The Collaboration Problem
Real-time collaborative editing lets multiple users edit the same document simultaneously with all changes visible to all participants in near real-time (< 100ms). The core challenge is conflict resolution: two users edit the same region concurrently — how do you merge their changes consistently so all clients converge to the same state? Google Docs uses Operational Transformation (OT). Notion, Figma, and newer systems increasingly use CRDTs. Both solve the same problem with different trade-offs.
Operational Transformation (OT)
OT works by transforming operations against each other before applying them, accounting for concurrent edits. Each operation has a position (index) and a type (insert, delete). When two concurrent operations conflict, they are transformed so that applying either in any order produces the same result.
# Document: "hello"
# User A (at position 5): insert " world" → "hello world"
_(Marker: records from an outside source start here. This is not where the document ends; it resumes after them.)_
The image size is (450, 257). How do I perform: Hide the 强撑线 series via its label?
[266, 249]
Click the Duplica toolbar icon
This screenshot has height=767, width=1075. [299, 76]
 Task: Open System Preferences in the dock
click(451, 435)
# User B (at position 0): insert "Say " → "Say hello"
# Both start from same base document.
# Without transformation:
# Apply A then B: "hello world" → insert "Say " at 0 → "Say hello world" ✓
# Apply B then A: "Say hello" → insert " world" at 5 → "Say worldhello" ✗
# With OT: transform B's operation against A before applying to A's result
# B inserts at 0; A inserted 6 chars at position 5 (before 0 not affected)
# A inserts at 5; B inserted 4 chars at 0 → A's position shifts: 5+4=9
# Apply A then transform(B,A): "hello world" → insert "Say " at 0 → "Say hello world"
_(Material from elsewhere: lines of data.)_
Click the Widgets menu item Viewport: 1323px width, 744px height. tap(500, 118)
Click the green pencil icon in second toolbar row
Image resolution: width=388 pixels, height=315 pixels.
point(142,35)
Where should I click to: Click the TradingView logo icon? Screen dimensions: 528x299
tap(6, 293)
# Apply B then transform(A,B): "Say hello" → insert " world" at 9 → "Say hello world" ✓
# OT transformation rules for insert vs insert:
def transform_insert_insert(op1, op2):
# op1 has position p1, op2 has position p2
if op2.pos <= op1.pos:
op1.pos += len(op2.text) # op2 shifted op1's position
return op1
Jupiter/Wave OT Protocol
Google Docs uses a server-mediated OT protocol inspired by Jupiter (XMPP Jive). The server is the authority — all clients send operations to the server, which transforms them against concurrent operations and broadcasts the canonical transformed operation to all clients. This eliminates the need for clients to transform against each other directly (which requires O(N²) logic for N clients).
# Client-server OT protocol:
1. Client sends operation op to server with revision number (rev=42)
(rev = how many server operations the client has seen)
2. Server transforms op against all operations received since rev=42
3. Server appends transformed op to its log (now at rev=47)
4. Server broadcasts transformed op to all other clients
5. Other clients transform received op against their pending (unacknowledged) ops
6. All clients converge to the same state
# Key insight: server serializes all operations into a total order.
# OT complexity: O(N) transforms per operation at the server
# (N = number of concurrent ops since client's base revision)
CRDT Alternative
CRDTs (Conflict-free Replicated Data Types) eliminate the need for a central transformation server. Each character is assigned a globally unique identifier. Operations are always appended to a log; the document is derived by replaying the log with a merge rule that is commutative and associative — order of receipt doesn’t matter.
# CRDT character representation (simplified Logoot/LSEQ approach)
class Char:
id: str # globally unique (user_id + lamport_clock)
value: str # the character
parent_id: str # id of preceding character in the sequence
# Insert "X" between characters A and B:
# Create new Char(id="user1:5", value="X", parent_id="char_A_id")
# Broadcast to all peers
# Any peer receiving this operation inserts X between A and B regardless of order received
# Why no conflicts:
# Two users inserting between the same A and B?
# Each has a unique ID; tie-breaking by ID determines ordering
# Both see the same two characters, both converge to the same order
# Yjs and Automerge are production CRDT libraries used in:
# - Notion (Yjs-based collaborative blocks)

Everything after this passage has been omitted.